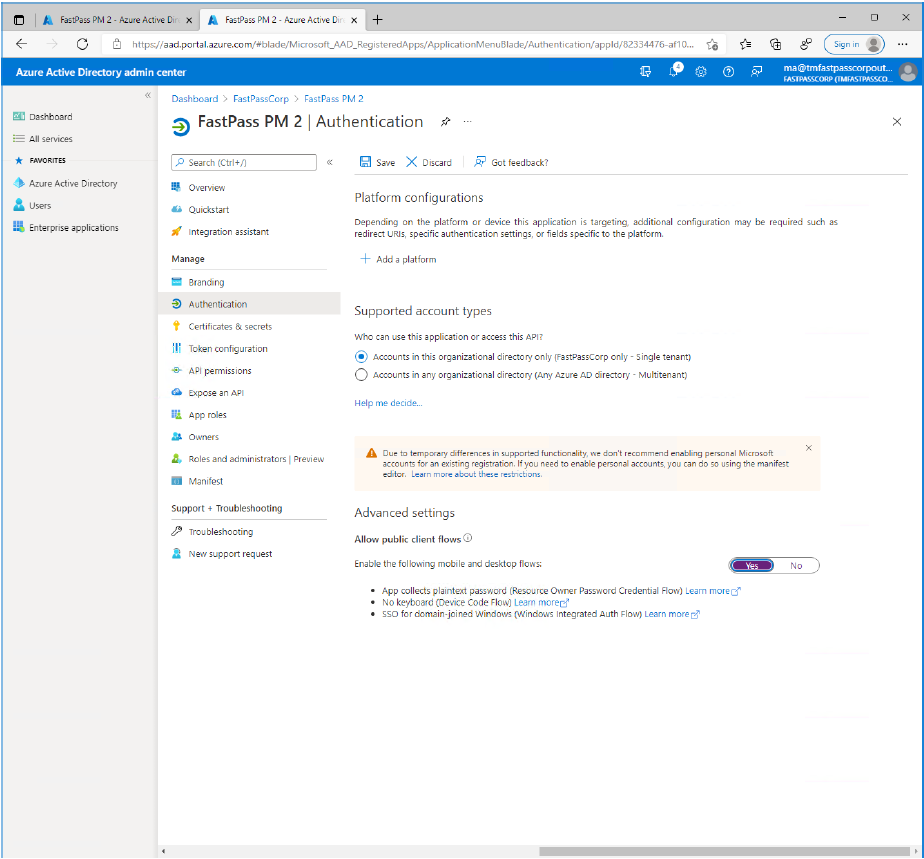924x859 pixels.
Task: Click info icon beside Allow public client flows
Action: [468, 539]
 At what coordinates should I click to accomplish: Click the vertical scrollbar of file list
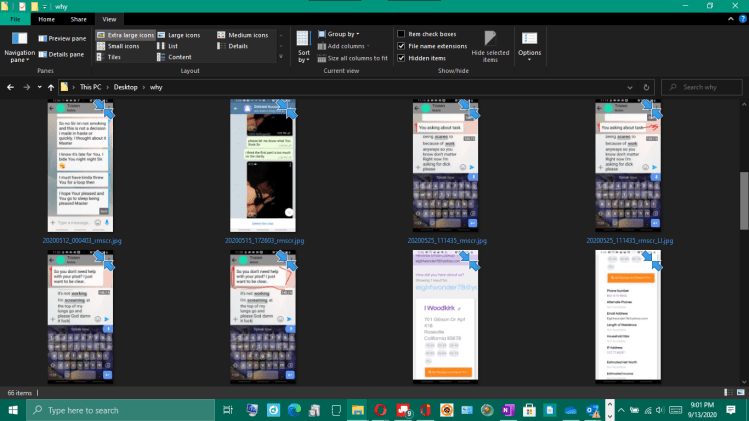click(743, 200)
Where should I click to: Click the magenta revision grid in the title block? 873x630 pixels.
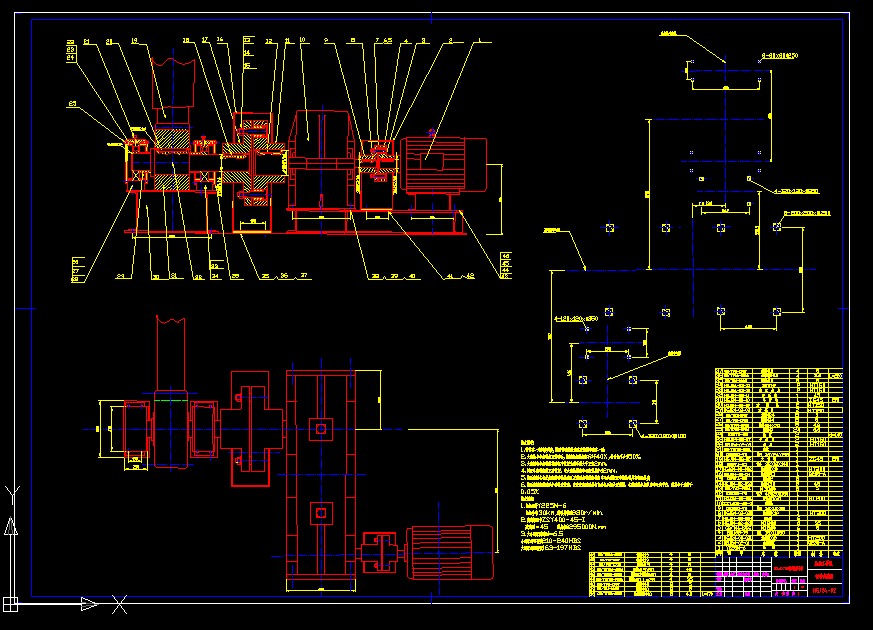coord(740,580)
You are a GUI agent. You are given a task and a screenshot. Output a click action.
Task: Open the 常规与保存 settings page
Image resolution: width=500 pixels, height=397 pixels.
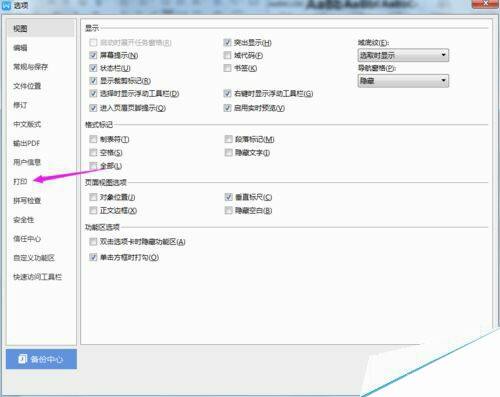tap(30, 67)
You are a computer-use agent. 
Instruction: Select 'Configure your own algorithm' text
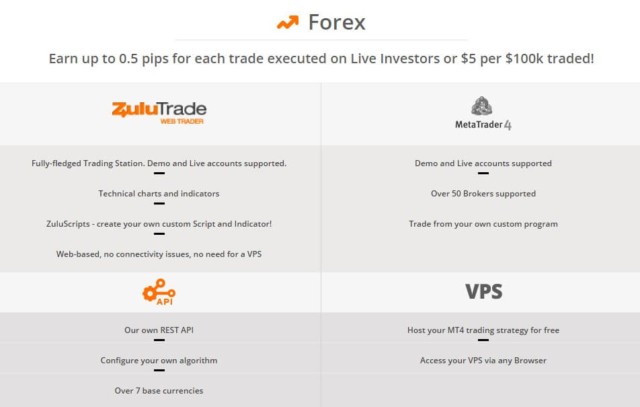tap(159, 360)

_ _ _ _

ASSIGNMENT: Starting at the line that holds "Where should I", retype every line through the end of the data, both ends included. Pictures stay out of the copy.

RESPONSE:
Where should I click to: Click the magenta revision grid in the title block? 873x630 pixels.
coord(740,580)
You are a GUI agent. You are given a task and a screenshot. Output a click action.
Task: Open the 常规与保存 settings page
Image resolution: width=500 pixels, height=397 pixels.
tap(30, 67)
You are a computer-use agent. 
Instruction: Select 'Configure your own algorithm' text
tap(159, 360)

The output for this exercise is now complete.